YOUR GOAL :: Every record below should be printed exactly as it appears.

PROVIDED INFORMATION ::
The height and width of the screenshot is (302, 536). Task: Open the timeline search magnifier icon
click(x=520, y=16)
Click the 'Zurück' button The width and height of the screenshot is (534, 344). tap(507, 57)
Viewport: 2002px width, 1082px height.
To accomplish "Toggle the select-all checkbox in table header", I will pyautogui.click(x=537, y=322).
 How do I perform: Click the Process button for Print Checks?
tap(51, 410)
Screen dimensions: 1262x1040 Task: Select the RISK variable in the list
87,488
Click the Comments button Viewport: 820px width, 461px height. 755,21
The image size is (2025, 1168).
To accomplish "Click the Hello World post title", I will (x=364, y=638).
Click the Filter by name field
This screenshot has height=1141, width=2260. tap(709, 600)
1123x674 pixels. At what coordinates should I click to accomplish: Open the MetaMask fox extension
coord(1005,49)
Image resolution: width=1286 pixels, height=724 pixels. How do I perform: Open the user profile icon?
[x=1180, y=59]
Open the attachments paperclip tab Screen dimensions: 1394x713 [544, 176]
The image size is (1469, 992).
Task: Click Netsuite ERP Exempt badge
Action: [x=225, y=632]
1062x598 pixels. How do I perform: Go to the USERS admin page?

ANSWER BOX ::
The height and width of the screenshot is (302, 536). Task: Open the timeline search magnifier icon
click(x=520, y=16)
Click the 'Zurück' button The width and height of the screenshot is (534, 344). tap(507, 57)
Viewport: 2002px width, 1082px height.
To accomplish "Toggle the select-all checkbox in table header", I will pyautogui.click(x=537, y=322).
 How do I perform: Click the Process button for Print Checks?
tap(51, 410)
Screen dimensions: 1262x1040 Task: Select the RISK variable in the list
87,488
Click the Comments button Viewport: 820px width, 461px height. 755,21
The image size is (2025, 1168).
To accomplish "Click the Hello World post title", I will (x=364, y=638).
Click the Filter by name field
This screenshot has height=1141, width=2260. tap(709, 600)
1123x674 pixels. At what coordinates should I click to accomplish: Open the MetaMask fox extension
coord(1005,49)
Image resolution: width=1286 pixels, height=724 pixels. How do I perform: Open the user profile icon?
[x=1180, y=59]
Open the attachments paperclip tab Screen dimensions: 1394x713 [544, 176]
The image size is (1469, 992).
Task: Click Netsuite ERP Exempt badge
Action: [x=225, y=632]
1062x598 pixels. How do I perform: Go to the USERS admin page?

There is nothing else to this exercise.